• **Extracted data**:
——————

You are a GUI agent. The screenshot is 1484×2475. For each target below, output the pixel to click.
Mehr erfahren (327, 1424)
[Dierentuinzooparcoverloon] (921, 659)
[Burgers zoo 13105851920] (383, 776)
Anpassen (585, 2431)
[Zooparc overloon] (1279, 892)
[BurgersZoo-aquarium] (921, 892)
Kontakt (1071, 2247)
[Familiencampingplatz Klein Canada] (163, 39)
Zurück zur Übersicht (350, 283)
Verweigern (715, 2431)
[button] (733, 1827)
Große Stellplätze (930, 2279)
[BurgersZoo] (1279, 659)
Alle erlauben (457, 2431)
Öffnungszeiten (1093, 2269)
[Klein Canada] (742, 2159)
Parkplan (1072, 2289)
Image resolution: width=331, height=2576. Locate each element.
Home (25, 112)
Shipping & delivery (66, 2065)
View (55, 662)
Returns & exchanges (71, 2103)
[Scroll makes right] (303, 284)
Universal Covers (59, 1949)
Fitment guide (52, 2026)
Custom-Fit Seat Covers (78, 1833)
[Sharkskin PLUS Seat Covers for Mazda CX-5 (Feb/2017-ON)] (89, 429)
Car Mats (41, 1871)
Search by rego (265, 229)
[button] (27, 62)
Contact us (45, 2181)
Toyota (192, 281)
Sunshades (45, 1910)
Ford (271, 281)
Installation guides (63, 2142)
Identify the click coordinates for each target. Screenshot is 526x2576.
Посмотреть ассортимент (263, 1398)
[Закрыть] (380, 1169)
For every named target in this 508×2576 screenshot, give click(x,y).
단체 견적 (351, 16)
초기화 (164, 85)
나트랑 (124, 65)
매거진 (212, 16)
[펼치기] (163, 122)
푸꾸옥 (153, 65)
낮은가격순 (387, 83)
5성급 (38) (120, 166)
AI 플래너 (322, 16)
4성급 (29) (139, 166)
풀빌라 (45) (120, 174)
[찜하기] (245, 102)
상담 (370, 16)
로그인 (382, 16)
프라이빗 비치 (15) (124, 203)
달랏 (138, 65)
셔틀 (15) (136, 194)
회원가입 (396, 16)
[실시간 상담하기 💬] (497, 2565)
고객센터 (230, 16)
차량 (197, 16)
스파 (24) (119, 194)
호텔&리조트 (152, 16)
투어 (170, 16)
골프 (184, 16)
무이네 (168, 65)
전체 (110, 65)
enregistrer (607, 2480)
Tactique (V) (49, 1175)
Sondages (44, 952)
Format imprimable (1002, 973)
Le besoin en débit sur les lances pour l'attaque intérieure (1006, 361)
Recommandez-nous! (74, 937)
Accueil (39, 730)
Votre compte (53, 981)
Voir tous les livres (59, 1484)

——————

The response must consist solely of the lines from the first line of the entries through the line containing "[button] (27, 62)", repeated exactly.

• **Result below**:
You are a GUI agent. The screenshot is 1484×2475. For each target below, output the pixel to click.
Mehr erfahren (327, 1424)
[Dierentuinzooparcoverloon] (921, 659)
[Burgers zoo 13105851920] (383, 776)
Anpassen (585, 2431)
[Zooparc overloon] (1279, 892)
[BurgersZoo-aquarium] (921, 892)
Kontakt (1071, 2247)
[Familiencampingplatz Klein Canada] (163, 39)
Zurück zur Übersicht (350, 283)
Verweigern (715, 2431)
[button] (733, 1827)
Große Stellplätze (930, 2279)
[BurgersZoo] (1279, 659)
Alle erlauben (457, 2431)
Öffnungszeiten (1093, 2269)
[Klein Canada] (742, 2159)
Parkplan (1072, 2289)
Image resolution: width=331, height=2576. Locate each element.
Home (25, 112)
Shipping & delivery (66, 2065)
View (55, 662)
Returns & exchanges (71, 2103)
[Scroll makes right] (303, 284)
Universal Covers (59, 1949)
Fitment guide (52, 2026)
Custom-Fit Seat Covers (78, 1833)
[Sharkskin PLUS Seat Covers for Mazda CX-5 (Feb/2017-ON)] (89, 429)
Car Mats (41, 1871)
Search by rego (265, 229)
[button] (27, 62)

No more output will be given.